In other words, how it's stored in memory: 1 2 3 4 5 6 7 8 9
How I'm treating it:
7 8 9
4 5 6
1 2 3
I already know how to move up and down and test for going out of bounds (1 >= current_index <= 9)
edit: I know the above test is overly general but it's simple and works.
//row_size = 3, row_step is -1, 0 or 1 depending on if we're going left,
//staying put or going right respectively.
current_index += (row_size * row_step);
How do I test for an out of bounds condition when going left or right? Conceptually I know it involves determining if 3 (for example) is on the same row as 4 (or if 10 is even within the same square as 9, as an alternate example, given that multiple squares are in the same array back to back), but I can't figure out how to determine that. I imagine there's a modulo in there somewhere, but where?
Thanks very much,
Geoff
Addendum:
Here's the resulting code, altered for use with a zero-based array (I cleaned up the offset code present in the project) which walks adjacent squares.
bool IsSameSquare(int index0, int index1, int square_size) {
//Assert for square_size != 0 here
return (!((index0 < 0) || (index1 < 0))
&& ((index0 < square_size) && (index1 < square_size)))
&& (index0 / square_size == index1 / square_size);
}
bool IsSameRow(int index0, int index1, int row_size) {
//Assert for row_size != 0 here
return IsSameSquare(index0, index1, row_size * row_size)
&& (index0 / row_size == index1 / row_size);
}
bool IsSameColumn(int index0, int index1, int row_size) {
//Assert for row_size != 0 here
return IsSameSquare(index0, index1, row_size * row_size)
&& (index0 % row_size == index1 % row_size);
}
//for all possible adjacent positions
for (int row_step = -1; row_step < 2; ++row_step) {
//move up, down or stay put.
int row_adjusted_position = original_position + (row_size * row_step);
if (!IsSameSquare(original_position, row_adjusted_position, square_size)) {
continue;
}
for (int column_step = -1; column_step < 2; ++column_step) {
if ((row_step == 0) & (column_step == 0)) { continue; }
//hold on to the position that has had its' row position adjusted.
int new_position = row_adjusted_position;
if (column_step != 0) {
//move left or right
int column_adjusted_position = new_position + column_step;
//if we've gone out of bounds again for the column.

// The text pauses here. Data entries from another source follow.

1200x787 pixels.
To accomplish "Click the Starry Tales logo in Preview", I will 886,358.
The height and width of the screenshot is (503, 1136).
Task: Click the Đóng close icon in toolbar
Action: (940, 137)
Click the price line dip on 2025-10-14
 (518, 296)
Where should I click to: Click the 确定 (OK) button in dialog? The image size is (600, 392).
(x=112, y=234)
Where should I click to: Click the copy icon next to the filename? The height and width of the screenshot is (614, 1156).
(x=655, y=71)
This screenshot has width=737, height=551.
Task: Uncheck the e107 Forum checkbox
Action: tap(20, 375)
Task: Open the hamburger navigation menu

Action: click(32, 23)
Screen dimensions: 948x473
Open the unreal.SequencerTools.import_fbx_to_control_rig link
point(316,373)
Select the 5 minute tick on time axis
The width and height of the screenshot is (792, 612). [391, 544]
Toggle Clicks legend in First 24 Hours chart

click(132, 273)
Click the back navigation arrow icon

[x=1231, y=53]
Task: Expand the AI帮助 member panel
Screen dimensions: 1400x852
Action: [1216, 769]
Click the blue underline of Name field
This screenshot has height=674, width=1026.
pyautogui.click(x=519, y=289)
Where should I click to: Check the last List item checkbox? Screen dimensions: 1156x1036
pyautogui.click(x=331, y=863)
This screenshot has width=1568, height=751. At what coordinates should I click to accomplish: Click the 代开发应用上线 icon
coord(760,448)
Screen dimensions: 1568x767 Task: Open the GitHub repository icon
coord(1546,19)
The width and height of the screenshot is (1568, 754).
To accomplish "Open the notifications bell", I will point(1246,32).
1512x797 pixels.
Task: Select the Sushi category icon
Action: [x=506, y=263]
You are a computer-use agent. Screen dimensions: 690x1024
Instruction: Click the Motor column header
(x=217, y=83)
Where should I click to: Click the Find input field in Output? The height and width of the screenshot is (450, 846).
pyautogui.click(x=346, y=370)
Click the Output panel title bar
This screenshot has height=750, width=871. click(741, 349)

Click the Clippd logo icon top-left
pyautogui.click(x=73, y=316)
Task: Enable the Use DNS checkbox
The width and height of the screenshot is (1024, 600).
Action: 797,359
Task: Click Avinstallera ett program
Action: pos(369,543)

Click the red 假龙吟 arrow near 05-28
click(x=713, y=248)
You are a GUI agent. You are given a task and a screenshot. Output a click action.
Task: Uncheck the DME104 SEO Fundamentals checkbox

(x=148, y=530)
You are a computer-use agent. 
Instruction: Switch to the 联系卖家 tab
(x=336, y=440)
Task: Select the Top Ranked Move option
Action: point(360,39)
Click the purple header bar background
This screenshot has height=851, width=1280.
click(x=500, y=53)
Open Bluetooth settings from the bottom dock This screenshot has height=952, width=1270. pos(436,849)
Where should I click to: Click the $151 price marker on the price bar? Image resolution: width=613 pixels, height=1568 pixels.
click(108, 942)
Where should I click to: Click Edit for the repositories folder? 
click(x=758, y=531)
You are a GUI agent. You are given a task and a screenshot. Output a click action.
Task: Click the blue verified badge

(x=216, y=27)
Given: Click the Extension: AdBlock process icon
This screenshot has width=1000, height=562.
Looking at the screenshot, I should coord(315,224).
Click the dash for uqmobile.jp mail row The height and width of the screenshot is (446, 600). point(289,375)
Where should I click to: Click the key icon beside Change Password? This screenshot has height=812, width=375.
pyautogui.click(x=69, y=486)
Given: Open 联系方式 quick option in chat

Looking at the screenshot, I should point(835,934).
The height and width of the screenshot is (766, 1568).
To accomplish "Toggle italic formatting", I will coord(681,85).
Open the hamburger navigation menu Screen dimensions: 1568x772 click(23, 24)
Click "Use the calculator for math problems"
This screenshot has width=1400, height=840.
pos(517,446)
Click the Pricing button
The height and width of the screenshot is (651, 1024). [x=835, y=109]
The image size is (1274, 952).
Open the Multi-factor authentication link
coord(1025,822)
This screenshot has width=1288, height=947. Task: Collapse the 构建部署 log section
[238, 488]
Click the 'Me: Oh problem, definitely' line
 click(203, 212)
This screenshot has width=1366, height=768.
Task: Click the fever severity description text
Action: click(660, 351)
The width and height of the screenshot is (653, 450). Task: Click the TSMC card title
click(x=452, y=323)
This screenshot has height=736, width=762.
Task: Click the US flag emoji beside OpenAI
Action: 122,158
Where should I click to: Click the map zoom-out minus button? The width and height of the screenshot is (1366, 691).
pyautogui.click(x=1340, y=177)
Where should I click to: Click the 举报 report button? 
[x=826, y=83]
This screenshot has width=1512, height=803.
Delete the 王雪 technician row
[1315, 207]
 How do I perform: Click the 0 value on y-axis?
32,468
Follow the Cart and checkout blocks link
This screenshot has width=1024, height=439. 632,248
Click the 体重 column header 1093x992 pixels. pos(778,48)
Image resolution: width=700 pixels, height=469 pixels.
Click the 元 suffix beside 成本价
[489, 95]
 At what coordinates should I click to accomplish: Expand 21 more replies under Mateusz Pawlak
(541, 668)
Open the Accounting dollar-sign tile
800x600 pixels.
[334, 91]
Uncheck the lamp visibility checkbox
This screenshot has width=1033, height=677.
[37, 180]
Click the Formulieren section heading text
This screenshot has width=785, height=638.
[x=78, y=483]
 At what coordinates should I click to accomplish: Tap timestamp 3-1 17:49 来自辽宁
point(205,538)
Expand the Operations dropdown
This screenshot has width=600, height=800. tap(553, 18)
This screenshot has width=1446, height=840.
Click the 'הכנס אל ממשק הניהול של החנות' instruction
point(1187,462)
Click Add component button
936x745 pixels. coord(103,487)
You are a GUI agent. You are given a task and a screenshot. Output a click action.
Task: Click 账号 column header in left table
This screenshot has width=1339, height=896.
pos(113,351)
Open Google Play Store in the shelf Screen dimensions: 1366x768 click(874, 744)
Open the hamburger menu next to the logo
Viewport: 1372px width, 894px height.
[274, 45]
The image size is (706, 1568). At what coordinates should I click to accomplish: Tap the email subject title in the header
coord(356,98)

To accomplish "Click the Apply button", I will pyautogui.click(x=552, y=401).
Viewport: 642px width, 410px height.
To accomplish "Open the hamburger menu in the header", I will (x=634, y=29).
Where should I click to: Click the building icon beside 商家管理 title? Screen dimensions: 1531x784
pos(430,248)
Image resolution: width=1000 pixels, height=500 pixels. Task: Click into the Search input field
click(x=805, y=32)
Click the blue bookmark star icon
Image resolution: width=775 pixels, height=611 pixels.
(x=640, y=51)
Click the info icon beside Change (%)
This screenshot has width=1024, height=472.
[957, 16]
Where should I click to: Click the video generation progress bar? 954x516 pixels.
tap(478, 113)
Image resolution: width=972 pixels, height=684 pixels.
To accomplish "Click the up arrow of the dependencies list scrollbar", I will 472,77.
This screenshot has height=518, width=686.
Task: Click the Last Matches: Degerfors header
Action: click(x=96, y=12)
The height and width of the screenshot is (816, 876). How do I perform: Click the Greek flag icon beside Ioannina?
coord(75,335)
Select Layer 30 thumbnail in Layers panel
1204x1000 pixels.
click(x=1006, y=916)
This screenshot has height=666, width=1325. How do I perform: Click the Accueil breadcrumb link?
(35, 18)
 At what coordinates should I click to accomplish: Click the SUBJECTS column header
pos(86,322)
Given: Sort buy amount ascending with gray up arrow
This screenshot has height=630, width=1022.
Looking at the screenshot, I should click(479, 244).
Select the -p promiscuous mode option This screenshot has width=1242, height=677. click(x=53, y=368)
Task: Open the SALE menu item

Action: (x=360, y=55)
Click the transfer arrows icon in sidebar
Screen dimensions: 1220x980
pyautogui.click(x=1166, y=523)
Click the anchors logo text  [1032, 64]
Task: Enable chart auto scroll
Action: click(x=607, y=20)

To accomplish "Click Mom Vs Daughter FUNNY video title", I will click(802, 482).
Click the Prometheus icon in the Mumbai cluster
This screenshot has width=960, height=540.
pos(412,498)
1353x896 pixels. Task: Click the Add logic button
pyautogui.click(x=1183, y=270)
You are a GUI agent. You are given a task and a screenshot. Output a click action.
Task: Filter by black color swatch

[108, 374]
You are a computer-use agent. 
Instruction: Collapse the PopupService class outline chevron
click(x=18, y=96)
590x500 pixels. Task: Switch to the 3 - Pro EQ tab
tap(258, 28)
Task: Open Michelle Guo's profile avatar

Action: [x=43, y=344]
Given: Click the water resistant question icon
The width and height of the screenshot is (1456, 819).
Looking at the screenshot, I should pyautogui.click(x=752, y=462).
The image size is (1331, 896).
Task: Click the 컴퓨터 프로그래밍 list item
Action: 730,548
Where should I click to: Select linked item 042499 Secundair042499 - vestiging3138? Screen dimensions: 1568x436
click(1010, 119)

if (IsSameRow(column_adjusted_position, new_position, row_size)) {
new_position = column_adjusted_position;
} else {
continue;
}
} //if (column_step != 0)
//if we get here we know it's safe, do something with new_position
//...
} //for each column_step
} //for each row_step
This is easier if you used 0-based indexing. These rules work if you subtract 1 from all your indexes:
Two indexes are in the same square if (a/9) == (b/9) and a >= 0 and b >= 0.
Two indexes are in the same row if they are in the same square and (a/3) == (b/3).
Two indexes are in the same column if they are in the same square and (a%3) == (b%3).
There are several way to do this, I'm choosing a weird one just for fun. Use modulus.
Ase your rows are size 3 just use modulus of 3 and two simple rules.
If currPos mod 3 = 0 and (currPos+move) mod 3 = 1 then invalid
If currPos mod 3 = 1 and (currPos+move) mod 3 = 0 then invalid
this check for you jumping two a new row, you could also do one rule like this
if (currPos mod 3)-((currPos+move) mod 3)> 1 then invalid
Cheers
You should be using a multidimensional array for this.
If your array class doesn't support multidimensional stuff, you should write up a quick wrapper that does.